§ **Work item**: Every line that contains "timestamp" must be located and copied from the data.

§ **Records to use**:
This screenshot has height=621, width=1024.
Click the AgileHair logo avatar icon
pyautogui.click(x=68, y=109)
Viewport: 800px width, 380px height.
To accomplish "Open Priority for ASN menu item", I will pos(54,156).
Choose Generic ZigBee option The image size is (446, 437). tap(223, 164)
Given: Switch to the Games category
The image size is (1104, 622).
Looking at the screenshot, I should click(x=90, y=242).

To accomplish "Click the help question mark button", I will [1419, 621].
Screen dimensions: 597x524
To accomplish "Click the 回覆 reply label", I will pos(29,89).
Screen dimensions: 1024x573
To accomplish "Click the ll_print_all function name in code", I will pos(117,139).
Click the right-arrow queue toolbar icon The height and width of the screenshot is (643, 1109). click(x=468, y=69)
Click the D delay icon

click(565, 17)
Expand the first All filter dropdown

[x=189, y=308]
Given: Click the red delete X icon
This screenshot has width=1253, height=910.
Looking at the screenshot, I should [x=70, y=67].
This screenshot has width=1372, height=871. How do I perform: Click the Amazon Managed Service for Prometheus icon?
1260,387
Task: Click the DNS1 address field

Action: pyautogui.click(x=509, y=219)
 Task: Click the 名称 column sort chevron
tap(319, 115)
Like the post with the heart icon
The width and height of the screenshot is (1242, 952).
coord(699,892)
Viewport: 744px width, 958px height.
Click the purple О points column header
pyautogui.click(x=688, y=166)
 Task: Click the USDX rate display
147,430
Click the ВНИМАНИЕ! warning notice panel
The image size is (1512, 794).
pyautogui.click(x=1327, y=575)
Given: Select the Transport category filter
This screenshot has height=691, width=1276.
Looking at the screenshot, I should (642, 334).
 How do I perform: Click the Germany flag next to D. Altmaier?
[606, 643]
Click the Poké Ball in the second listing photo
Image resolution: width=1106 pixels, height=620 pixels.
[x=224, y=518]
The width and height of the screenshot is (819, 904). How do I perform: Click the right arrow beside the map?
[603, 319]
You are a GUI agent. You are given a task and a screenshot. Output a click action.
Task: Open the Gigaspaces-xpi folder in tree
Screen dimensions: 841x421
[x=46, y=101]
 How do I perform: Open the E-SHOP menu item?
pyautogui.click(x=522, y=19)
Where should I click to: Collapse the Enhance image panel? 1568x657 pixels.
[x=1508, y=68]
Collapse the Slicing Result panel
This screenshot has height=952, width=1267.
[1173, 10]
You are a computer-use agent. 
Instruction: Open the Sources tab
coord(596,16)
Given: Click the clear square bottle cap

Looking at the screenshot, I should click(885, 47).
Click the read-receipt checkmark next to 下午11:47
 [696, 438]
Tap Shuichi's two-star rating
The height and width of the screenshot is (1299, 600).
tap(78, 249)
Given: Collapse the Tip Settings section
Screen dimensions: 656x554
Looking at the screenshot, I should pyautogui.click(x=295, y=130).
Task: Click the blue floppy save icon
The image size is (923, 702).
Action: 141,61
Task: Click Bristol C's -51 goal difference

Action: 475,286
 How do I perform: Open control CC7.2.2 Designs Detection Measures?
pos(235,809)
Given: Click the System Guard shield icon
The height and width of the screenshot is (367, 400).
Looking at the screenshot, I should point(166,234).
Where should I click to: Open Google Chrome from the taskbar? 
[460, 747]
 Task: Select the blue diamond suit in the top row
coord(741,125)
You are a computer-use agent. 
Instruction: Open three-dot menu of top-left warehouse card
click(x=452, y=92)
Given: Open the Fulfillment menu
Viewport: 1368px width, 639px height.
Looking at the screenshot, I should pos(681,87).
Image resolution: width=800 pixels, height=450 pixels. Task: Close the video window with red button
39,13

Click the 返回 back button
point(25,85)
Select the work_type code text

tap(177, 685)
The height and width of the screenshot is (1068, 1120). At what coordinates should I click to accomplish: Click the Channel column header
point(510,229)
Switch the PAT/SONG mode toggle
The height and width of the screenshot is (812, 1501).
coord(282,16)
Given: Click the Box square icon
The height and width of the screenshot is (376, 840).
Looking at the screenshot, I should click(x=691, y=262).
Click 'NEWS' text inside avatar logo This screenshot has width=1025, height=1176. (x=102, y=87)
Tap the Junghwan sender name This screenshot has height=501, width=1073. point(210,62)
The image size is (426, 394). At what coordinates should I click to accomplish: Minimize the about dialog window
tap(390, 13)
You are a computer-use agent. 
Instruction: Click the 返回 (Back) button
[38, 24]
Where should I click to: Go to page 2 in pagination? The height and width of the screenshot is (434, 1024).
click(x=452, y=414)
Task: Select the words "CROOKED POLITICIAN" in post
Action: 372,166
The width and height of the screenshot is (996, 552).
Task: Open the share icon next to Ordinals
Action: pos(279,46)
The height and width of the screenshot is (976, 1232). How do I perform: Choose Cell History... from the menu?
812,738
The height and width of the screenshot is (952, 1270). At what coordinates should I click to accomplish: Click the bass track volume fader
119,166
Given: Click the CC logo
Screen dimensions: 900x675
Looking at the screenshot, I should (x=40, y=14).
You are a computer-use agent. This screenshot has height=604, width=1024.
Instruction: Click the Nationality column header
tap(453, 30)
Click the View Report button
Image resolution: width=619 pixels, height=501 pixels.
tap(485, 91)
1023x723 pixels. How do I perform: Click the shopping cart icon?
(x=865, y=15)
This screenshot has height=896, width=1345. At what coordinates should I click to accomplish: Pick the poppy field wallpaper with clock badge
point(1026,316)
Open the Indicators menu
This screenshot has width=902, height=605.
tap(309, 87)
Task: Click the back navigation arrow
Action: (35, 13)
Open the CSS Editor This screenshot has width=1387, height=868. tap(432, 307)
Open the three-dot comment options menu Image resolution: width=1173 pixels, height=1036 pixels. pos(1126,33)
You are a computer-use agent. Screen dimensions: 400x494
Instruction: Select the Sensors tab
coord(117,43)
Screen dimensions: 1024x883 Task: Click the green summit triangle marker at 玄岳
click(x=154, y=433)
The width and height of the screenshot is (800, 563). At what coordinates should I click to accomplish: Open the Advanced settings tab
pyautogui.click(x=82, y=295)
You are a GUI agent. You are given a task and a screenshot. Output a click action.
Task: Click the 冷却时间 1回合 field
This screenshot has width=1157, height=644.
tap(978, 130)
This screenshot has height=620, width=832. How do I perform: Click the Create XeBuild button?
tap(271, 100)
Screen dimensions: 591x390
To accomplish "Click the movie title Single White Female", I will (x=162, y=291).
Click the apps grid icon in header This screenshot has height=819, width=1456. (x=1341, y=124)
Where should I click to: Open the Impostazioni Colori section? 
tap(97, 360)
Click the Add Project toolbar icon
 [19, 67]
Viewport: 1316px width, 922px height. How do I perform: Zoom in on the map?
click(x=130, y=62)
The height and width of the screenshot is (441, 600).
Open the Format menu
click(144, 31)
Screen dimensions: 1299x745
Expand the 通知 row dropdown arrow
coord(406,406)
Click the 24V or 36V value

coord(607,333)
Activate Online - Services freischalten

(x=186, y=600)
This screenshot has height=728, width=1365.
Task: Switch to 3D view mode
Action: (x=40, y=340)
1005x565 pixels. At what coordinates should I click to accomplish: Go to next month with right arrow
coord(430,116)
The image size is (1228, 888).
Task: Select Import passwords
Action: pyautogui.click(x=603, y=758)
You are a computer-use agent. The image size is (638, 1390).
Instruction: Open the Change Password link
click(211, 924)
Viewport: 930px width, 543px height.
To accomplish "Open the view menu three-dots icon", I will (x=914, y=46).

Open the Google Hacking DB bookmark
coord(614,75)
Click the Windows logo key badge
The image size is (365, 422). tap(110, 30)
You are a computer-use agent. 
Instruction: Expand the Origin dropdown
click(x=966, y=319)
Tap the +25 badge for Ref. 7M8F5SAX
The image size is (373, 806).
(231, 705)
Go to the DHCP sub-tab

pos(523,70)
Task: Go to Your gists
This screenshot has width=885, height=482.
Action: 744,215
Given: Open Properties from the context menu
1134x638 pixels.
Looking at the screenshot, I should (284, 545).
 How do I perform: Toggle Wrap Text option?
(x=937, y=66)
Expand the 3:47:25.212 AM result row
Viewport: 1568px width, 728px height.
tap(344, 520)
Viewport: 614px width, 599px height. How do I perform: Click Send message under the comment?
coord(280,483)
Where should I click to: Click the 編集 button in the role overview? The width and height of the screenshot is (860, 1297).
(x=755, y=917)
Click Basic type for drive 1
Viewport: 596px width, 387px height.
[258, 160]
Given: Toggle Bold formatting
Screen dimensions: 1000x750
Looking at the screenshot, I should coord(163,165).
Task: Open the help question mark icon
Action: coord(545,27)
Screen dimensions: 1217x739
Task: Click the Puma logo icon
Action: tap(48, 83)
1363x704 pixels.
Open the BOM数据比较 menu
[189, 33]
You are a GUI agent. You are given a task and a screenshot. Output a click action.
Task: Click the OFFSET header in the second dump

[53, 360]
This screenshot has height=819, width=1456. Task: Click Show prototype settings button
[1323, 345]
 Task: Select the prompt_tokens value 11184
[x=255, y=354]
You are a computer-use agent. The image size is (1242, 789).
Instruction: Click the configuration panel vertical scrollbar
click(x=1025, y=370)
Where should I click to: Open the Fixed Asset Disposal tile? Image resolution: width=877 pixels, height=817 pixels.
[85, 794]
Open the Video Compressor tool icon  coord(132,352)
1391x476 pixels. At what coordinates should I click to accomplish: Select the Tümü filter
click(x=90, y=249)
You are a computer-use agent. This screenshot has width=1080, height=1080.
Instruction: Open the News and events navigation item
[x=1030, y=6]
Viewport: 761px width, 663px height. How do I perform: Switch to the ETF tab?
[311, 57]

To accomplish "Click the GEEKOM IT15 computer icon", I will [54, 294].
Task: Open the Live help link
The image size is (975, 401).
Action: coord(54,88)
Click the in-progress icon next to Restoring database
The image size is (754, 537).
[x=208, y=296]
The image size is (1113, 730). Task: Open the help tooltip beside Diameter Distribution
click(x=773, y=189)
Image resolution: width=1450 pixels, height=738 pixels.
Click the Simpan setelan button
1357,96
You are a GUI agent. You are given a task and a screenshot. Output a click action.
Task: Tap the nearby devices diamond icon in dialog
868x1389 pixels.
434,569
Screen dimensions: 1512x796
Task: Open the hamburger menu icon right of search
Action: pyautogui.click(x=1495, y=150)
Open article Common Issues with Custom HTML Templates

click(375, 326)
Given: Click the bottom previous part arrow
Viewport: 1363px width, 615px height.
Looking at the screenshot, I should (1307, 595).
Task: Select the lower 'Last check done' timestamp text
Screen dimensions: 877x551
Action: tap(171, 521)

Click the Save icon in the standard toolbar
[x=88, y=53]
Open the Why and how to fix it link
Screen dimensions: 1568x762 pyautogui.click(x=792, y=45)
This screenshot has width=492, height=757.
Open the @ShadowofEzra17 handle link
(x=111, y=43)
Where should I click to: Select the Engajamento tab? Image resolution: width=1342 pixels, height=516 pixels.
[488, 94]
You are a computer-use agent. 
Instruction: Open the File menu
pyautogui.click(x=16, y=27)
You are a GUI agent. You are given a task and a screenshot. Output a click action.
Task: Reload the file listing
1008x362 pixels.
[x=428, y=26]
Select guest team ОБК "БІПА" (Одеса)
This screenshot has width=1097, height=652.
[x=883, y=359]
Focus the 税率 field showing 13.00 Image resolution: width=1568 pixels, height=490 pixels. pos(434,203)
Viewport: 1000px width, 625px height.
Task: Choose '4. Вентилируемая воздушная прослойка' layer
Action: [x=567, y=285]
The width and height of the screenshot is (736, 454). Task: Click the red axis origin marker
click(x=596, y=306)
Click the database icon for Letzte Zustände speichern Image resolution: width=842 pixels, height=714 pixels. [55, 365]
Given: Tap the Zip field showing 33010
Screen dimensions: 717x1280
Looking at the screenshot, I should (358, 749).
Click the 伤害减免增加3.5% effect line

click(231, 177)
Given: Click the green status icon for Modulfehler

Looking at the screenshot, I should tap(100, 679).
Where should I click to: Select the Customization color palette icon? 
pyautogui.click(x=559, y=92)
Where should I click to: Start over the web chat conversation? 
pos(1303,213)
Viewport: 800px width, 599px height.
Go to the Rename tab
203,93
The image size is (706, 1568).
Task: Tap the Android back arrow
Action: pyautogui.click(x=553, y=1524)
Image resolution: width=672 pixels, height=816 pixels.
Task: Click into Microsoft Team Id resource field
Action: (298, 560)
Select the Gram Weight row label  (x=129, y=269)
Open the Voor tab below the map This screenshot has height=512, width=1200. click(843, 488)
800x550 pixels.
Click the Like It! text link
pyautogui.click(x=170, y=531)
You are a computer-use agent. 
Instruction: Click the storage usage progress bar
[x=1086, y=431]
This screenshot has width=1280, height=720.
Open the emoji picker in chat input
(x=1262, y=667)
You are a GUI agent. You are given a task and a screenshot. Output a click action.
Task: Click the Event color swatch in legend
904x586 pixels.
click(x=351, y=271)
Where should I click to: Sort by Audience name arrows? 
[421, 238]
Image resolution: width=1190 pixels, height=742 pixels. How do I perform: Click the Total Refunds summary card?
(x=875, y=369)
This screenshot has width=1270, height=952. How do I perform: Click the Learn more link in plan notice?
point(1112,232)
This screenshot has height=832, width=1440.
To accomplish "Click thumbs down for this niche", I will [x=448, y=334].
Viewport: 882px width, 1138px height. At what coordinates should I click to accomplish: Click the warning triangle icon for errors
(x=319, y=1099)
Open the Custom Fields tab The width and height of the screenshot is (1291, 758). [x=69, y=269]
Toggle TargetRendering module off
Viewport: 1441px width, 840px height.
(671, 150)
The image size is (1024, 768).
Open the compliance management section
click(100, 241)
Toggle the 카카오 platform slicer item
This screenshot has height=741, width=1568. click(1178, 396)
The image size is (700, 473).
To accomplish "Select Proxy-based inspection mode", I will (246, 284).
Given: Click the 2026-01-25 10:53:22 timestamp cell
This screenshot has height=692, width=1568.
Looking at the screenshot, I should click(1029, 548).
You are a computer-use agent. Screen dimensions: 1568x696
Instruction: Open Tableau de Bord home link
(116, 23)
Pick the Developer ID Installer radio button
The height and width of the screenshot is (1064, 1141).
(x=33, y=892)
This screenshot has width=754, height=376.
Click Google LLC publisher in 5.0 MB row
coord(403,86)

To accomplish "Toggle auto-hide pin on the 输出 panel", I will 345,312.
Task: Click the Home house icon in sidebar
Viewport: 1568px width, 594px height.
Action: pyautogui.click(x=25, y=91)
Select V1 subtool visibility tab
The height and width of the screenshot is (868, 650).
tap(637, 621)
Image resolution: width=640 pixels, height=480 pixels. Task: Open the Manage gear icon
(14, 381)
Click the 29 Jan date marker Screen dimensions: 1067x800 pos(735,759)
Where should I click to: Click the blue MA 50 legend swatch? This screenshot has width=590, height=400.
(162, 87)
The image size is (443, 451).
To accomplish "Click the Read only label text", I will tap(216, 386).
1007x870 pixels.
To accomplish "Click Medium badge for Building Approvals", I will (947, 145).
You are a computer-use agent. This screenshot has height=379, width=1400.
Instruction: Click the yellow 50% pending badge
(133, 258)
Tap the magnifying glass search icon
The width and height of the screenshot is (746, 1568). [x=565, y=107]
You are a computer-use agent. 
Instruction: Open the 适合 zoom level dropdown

§ **Exercise result**:
Task: Select the lower 'Last check done' timestamp text
Given: Click the 2026-01-25 10:53:22 timestamp cell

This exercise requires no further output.